Rosacea is a chronic skin condition characterised by a red face, visible blood vessels in your face, and sometimes pimples. It typically begins as redness on the central face across the cheeks, nose, or forehead, but can also less commonly affect the neck, chest, ears, and scalp. Unless it affects the eyes, it is usually a harmless cosmetic condition. In severe cases, red veins, papules (small bumps) and pustules, red gritty eyes, burning and stinging sensations, or a red lobulated nose may develop.
Red cheeks can be caused by a deficiency in vitamin B3 (niacin). If you suffer from red cheeks, it is worth ensuring you are sufficient in vitamin B especially B3, before assuming that you have rosacea. Probiotics can also be very helpful in this situation.
There are two common causes of Rosacea. Both can be treated easily and effectively using natural home remedies, rather than pharmaceutical drugs. It is important to establish which causes apply to you, so you can use the appropriate treatment. Sometimes both causes apply.
- Overgrowth of harmful bacteria in the small intestine, often called Small Intestinal Bacterial Overgrowth, or SIBO.
- Overgrowth of microscopically small demodex mites around hair follicles and sebaceous (oil) glands. These mites are up to 0.2mm in size, so you need a low power microscope to see them. There seems to be an inflammatory reaction to these mites and / or bacteria on the skin, causing the Rosacea. It is possible that rosacea may not be caused by the mites themselves, but by some of the bacteria they harbour, particularly after they die in a follicle.
Note: a different type of skin mite causes scabies. Scabies mites cause intense itching as they burrow into the skin. Scabies usually affects the hands, arms and parts of the body, but not normally the face.
- Low stomach acid.

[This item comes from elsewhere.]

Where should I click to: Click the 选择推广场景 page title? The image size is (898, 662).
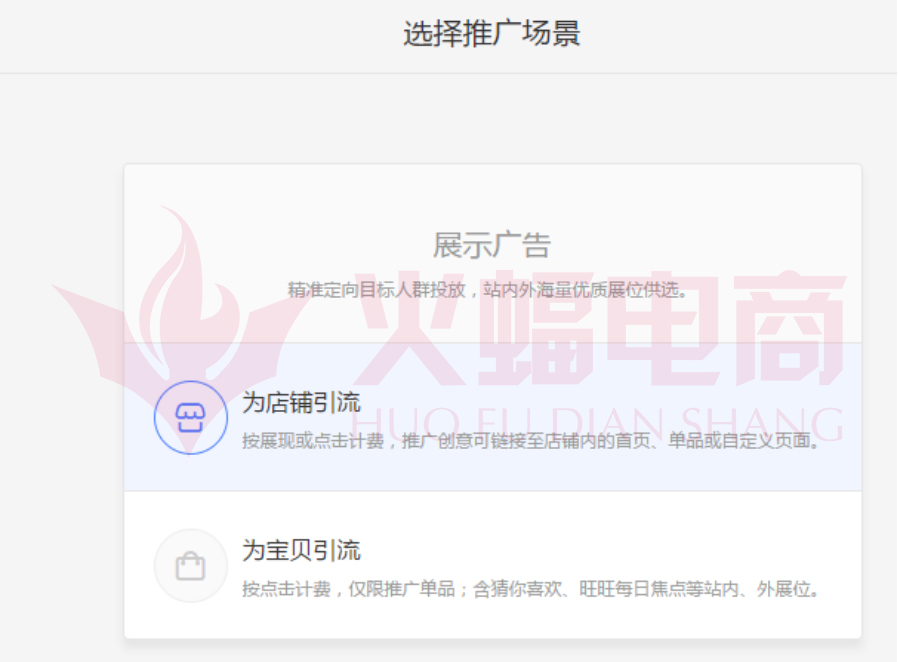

Insufficiently acid stomach often occurs along with one or both of the above causes.
Triggers that cause episodes of flushing and blushing include temperature extremes (especially heat), strenuous exercise, sunlight, sunburn, stress, anxiety, cold wind, and moving to a warm or hot environment from a cold one. Foods and drinks that can trigger flushing include alcohol, caffeine (especially hot tea and coffee), spicy food and foods high in histamines (red wine, aged cheeses, yogurt, beer, cured pork products such as bacon, etc).
- The conventional medical treatment has been to use antibiotics such as Rifaximin or metronidazole. Sometimes antibiotics have been successful, sometimes not, depending on the individual patient and the type of infection. Here at Grow Youthful I emphasise how the side-effects and long-term problems caused by antibiotics usually outweigh their benefits, except in extreme cases. Antibiotics should only be used in life-threatening situations, especially when natural home remedy treatments are so effective.
- In the case of SIBO, a Lactobacillus based probiotic is an effective treatment. Home-made water kefir is a rich source of a variety of Lactobacillus subspecies, and should be taken daily and also applied to the skin.
- In the case of mites, tea tree oil is an effective remedy, and is discussed here.
- An alkaline, low sugar diet in a comfortable low stress environment is the best long-term approach to managing Rosacea.
- Apple cider vinegar. You need to make your stomach more acidic, as described in treating acid reflux.
- Vitamin B. Ensure sufficiency in the full range of vitamin Bs, especially B3 (niacin). The best food source of vitamin B is nutritional yeast.